_WORK INSTRUCTIONS_
Your answer should be one number: the count of lines in the data below that include "IEEE".

_EXERCISE INPUT_
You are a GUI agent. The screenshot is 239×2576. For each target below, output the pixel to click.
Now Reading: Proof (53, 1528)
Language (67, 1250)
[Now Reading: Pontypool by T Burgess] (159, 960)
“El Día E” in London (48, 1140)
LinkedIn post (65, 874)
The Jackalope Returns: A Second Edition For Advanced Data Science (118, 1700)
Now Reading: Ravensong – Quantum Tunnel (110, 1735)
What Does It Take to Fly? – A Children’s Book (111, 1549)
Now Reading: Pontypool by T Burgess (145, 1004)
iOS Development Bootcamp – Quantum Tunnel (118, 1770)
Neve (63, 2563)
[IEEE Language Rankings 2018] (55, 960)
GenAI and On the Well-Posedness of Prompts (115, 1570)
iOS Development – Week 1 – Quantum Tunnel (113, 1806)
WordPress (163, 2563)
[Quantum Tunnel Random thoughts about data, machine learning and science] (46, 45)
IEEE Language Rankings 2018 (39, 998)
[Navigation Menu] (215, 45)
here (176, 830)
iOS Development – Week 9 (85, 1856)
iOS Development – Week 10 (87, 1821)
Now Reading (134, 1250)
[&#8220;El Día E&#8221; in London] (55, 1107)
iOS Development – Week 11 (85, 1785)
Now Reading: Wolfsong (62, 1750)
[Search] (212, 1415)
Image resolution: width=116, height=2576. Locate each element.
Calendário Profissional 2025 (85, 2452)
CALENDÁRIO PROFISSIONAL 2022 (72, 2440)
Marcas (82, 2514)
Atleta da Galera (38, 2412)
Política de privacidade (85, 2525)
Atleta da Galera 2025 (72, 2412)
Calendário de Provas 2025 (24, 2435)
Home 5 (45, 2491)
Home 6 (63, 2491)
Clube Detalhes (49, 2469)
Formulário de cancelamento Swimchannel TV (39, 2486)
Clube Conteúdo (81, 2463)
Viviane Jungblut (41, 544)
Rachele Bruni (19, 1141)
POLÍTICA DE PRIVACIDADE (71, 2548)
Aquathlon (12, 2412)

_YOUR SOLUTION_
2